:: Data shown ::

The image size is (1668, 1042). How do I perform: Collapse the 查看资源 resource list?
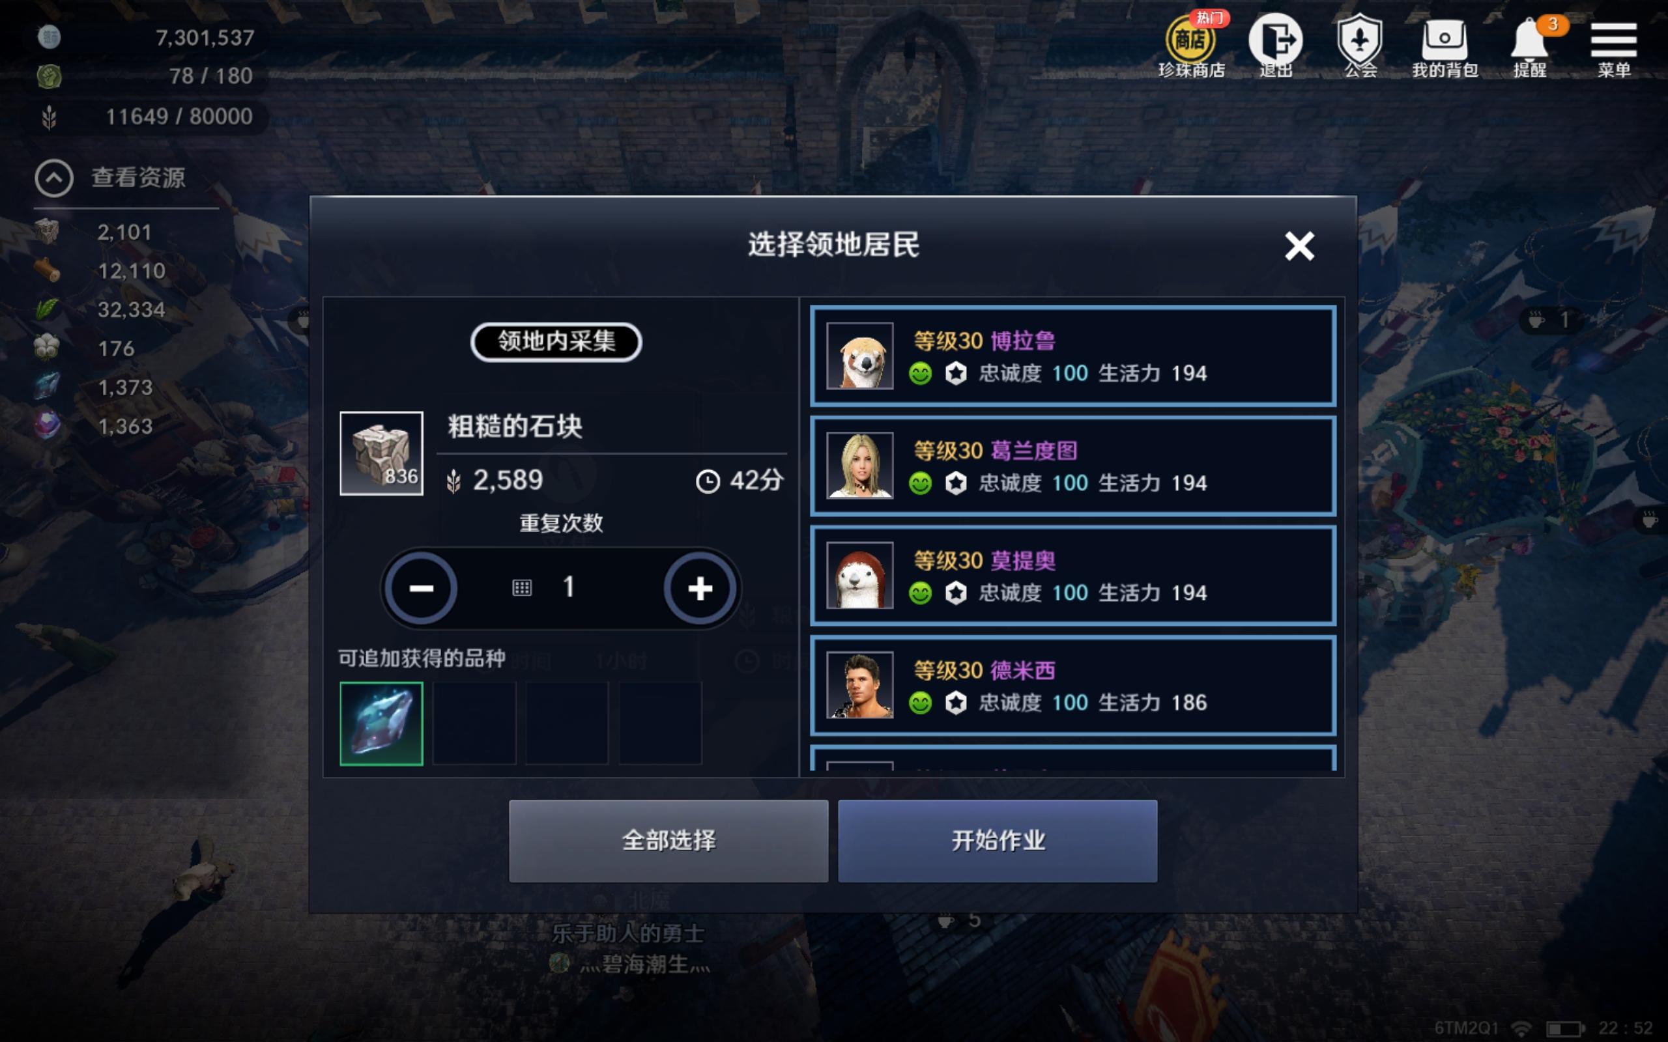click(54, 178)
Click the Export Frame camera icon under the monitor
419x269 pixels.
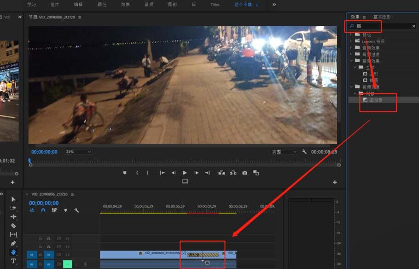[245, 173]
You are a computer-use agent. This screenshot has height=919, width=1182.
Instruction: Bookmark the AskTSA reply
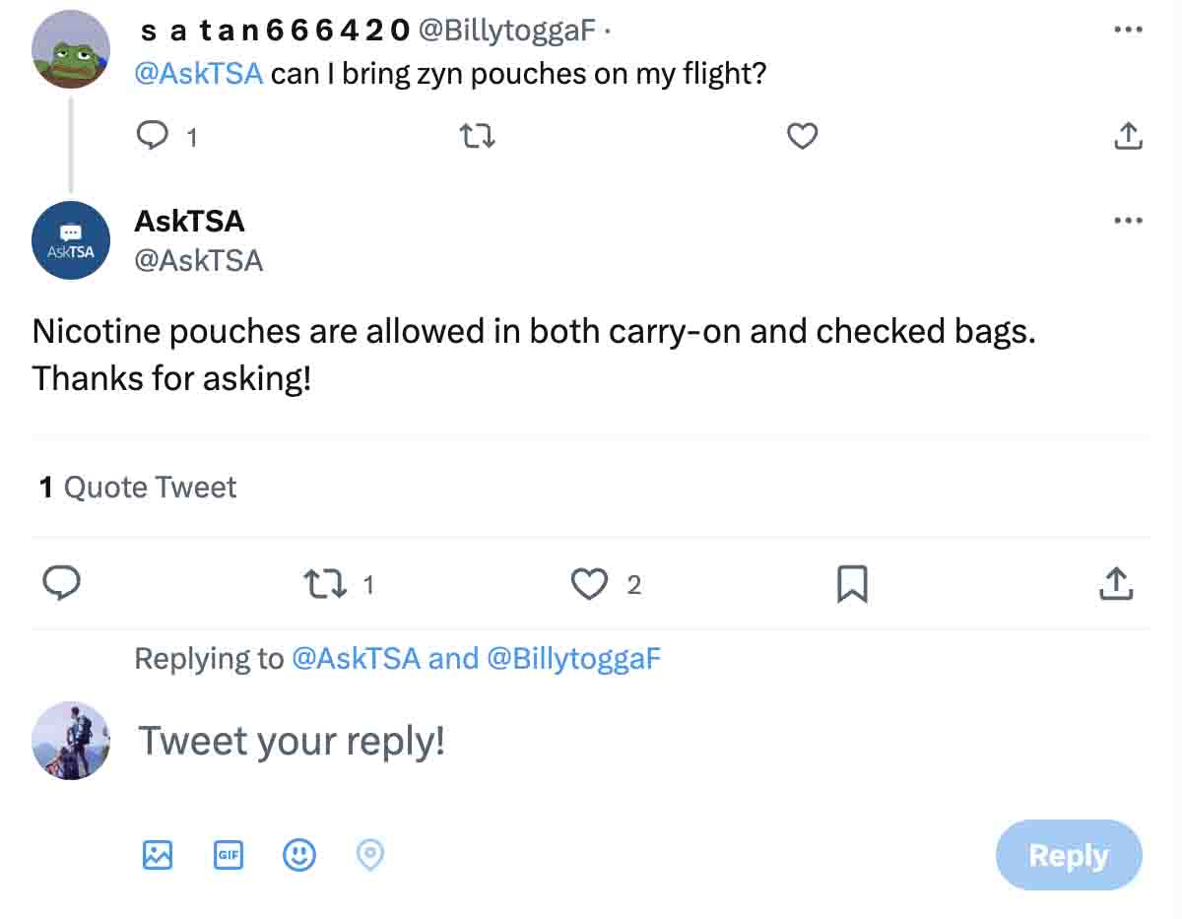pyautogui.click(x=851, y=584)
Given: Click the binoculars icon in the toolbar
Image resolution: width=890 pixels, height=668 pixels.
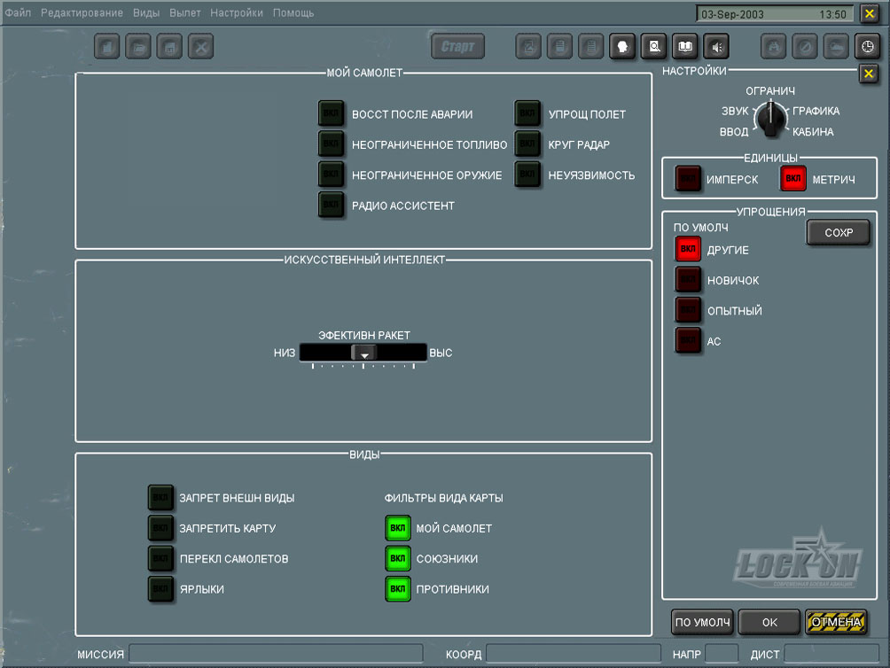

:::

Problem details: Each line of the material that has the word "width" belongs in the answer.

Exercise output:
You are a computer-use agent. This screenshot has height=919, width=1182.
Image resolution: width=890 pixels, height=668 pixels.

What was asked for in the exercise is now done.